What you have to do: Identify every line of the data below that contains the word "Date", and copy each of those lines.

-- Start of Working data --

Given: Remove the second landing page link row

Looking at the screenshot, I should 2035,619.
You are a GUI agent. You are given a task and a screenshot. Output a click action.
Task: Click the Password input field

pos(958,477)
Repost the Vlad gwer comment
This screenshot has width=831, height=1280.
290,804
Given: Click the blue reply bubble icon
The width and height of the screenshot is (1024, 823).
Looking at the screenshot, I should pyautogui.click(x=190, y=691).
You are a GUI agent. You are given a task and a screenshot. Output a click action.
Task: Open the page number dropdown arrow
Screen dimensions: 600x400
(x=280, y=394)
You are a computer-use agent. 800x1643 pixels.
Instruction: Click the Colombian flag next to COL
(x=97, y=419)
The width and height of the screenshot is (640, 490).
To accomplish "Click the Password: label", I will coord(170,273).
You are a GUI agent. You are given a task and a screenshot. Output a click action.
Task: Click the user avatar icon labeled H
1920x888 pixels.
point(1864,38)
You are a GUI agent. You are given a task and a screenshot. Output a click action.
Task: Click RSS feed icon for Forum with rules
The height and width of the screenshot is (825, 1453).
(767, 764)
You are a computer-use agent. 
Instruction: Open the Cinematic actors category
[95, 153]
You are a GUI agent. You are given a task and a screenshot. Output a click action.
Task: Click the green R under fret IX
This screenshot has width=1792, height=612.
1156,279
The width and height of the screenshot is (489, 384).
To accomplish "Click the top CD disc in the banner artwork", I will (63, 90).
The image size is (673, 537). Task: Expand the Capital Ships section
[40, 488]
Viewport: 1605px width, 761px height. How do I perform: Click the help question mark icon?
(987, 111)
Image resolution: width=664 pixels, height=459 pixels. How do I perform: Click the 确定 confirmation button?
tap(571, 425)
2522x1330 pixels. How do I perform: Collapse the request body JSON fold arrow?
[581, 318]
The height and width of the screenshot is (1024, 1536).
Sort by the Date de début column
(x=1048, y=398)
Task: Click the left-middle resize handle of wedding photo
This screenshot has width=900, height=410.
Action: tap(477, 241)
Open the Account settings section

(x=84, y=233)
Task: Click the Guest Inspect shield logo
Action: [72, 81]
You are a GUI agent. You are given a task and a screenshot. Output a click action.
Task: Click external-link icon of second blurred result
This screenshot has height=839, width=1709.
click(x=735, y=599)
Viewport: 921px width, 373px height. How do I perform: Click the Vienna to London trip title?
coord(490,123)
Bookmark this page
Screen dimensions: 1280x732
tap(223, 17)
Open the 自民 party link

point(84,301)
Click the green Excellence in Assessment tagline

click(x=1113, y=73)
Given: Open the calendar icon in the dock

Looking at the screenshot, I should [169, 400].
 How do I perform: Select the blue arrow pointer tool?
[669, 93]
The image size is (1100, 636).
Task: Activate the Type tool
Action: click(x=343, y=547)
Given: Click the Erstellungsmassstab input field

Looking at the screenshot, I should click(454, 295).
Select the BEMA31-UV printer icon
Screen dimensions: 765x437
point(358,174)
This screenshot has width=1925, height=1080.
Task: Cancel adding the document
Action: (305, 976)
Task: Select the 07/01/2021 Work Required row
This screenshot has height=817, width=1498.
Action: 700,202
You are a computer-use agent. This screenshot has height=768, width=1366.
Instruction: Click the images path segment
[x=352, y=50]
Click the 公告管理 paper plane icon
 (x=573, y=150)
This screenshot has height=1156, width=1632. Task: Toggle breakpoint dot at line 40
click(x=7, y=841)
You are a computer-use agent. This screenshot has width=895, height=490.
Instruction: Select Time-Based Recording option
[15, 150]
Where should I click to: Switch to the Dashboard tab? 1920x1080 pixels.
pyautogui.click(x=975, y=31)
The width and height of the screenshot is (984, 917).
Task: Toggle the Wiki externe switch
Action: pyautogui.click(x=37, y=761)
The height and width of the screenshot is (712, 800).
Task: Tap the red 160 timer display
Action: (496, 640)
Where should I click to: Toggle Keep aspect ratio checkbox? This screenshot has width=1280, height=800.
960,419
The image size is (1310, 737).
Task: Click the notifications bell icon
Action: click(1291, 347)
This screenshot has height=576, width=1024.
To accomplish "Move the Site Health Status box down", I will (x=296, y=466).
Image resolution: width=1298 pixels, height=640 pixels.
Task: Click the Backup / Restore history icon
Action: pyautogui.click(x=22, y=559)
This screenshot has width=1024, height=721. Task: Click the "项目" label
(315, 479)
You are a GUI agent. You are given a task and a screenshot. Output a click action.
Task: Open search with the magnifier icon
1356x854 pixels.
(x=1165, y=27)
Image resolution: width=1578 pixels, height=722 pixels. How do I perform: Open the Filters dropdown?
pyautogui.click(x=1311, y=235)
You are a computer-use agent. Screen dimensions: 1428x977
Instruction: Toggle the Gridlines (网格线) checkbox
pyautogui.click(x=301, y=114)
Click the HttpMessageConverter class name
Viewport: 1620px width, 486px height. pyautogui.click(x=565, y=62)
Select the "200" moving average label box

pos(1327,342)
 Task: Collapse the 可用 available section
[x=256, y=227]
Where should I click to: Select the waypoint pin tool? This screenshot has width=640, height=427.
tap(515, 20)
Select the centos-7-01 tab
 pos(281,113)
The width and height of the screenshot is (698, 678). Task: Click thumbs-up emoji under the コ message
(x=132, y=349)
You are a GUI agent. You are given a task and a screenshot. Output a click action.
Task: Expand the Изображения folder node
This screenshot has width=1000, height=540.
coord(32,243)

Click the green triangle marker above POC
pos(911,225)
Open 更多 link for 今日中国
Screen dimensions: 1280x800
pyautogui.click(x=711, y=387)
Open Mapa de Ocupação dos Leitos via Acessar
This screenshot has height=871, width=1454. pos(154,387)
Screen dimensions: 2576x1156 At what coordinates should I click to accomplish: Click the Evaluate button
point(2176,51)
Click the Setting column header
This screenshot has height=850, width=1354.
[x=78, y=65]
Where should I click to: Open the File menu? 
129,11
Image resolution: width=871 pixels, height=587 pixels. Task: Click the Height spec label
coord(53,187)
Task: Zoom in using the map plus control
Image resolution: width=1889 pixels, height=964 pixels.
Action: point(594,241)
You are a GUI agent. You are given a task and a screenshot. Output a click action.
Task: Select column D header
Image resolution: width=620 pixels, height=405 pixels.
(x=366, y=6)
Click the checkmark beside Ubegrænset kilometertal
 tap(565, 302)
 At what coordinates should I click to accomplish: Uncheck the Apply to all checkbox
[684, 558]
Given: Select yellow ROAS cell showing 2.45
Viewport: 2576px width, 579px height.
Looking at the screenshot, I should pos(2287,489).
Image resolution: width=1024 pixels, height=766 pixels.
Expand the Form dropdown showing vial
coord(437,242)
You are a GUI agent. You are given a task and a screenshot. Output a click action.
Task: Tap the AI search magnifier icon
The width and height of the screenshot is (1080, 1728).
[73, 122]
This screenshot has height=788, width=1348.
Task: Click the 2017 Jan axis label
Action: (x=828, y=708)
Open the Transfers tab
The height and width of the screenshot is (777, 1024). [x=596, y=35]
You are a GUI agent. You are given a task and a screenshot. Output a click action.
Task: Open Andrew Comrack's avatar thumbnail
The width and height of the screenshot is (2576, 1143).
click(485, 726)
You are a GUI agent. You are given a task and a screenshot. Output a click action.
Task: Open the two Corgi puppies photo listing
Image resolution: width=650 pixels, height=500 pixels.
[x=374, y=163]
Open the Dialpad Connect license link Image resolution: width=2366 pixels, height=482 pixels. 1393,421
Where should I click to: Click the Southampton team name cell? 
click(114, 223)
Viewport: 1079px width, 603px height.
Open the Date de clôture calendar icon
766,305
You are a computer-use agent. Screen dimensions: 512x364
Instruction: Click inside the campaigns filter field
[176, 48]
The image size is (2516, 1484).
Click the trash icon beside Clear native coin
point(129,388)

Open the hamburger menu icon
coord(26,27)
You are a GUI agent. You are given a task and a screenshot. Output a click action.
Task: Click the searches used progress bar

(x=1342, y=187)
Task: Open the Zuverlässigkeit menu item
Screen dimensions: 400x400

-- End of Working data --

Exercise response:
Sort by the Date de début column
Open the Date de clôture calendar icon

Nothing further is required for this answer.